- **What is being asked**:
Retype the data below, every word of it, exactly.

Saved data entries
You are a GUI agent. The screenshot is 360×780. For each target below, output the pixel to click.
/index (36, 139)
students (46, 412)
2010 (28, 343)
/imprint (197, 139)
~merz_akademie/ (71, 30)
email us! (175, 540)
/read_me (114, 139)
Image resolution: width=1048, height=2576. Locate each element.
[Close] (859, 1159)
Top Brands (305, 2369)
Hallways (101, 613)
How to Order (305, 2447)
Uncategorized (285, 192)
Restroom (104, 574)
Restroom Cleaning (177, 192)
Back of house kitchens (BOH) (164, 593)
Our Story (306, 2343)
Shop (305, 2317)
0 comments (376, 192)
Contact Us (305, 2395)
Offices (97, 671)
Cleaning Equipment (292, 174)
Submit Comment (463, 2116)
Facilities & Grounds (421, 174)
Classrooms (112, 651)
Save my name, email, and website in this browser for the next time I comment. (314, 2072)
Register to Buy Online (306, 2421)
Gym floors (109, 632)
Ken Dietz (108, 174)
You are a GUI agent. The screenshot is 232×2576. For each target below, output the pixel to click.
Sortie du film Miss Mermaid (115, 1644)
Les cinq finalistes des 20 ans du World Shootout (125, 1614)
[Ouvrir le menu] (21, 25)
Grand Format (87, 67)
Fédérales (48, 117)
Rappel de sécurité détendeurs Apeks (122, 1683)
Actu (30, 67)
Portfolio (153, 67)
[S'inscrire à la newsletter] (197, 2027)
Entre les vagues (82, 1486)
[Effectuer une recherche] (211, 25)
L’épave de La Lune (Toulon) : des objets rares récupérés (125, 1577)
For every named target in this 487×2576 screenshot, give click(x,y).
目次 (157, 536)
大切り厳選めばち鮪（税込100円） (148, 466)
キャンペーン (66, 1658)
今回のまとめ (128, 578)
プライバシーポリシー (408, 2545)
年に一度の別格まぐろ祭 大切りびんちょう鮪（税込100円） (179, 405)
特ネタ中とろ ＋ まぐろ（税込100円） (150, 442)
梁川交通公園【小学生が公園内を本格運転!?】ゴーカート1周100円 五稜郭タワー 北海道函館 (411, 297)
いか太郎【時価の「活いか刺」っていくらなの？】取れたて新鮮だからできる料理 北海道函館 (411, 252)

- **Your solution**:
You are a GUI agent. The screenshot is 360×780. For each target below, output the pixel to click.
/index (36, 139)
students (46, 412)
2010 (28, 343)
/imprint (197, 139)
~merz_akademie/ (71, 30)
email us! (175, 540)
/read_me (114, 139)
Image resolution: width=1048, height=2576. Locate each element.
[Close] (859, 1159)
Top Brands (305, 2369)
Hallways (101, 613)
How to Order (305, 2447)
Uncategorized (285, 192)
Restroom (104, 574)
Restroom Cleaning (177, 192)
Back of house kitchens (BOH) (164, 593)
Our Story (306, 2343)
Shop (305, 2317)
0 comments (376, 192)
Contact Us (305, 2395)
Offices (97, 671)
Cleaning Equipment (292, 174)
Submit Comment (463, 2116)
Facilities & Grounds (421, 174)
Classrooms (112, 651)
Save my name, email, and website in this browser for the next time I comment. (314, 2072)
Register to Buy Online (306, 2421)
Gym floors (109, 632)
Ken Dietz (108, 174)
You are a GUI agent. The screenshot is 232×2576. For each target below, output the pixel to click.
Sortie du film Miss Mermaid (115, 1644)
Les cinq finalistes des 20 ans du World Shootout (125, 1614)
[Ouvrir le menu] (21, 25)
Grand Format (87, 67)
Fédérales (48, 117)
Rappel de sécurité détendeurs Apeks (122, 1683)
Actu (30, 67)
Portfolio (153, 67)
[S'inscrire à la newsletter] (197, 2027)
Entre les vagues (82, 1486)
[Effectuer une recherche] (211, 25)
L’épave de La Lune (Toulon) : des objets rares récupérés (125, 1577)
For every named target in this 487×2576 screenshot, give click(x,y).
目次 (157, 536)
大切り厳選めばち鮪（税込100円） (148, 466)
キャンペーン (66, 1658)
今回のまとめ (128, 578)
プライバシーポリシー (408, 2545)
年に一度の別格まぐろ祭 大切りびんちょう鮪（税込100円） (179, 405)
特ネタ中とろ ＋ まぐろ（税込100円） (150, 442)
梁川交通公園【小学生が公園内を本格運転!?】ゴーカート1周100円 五稜郭タワー 北海道函館 (411, 297)
いか太郎【時価の「活いか刺」っていくらなの？】取れたて新鮮だからできる料理 北海道函館 (411, 252)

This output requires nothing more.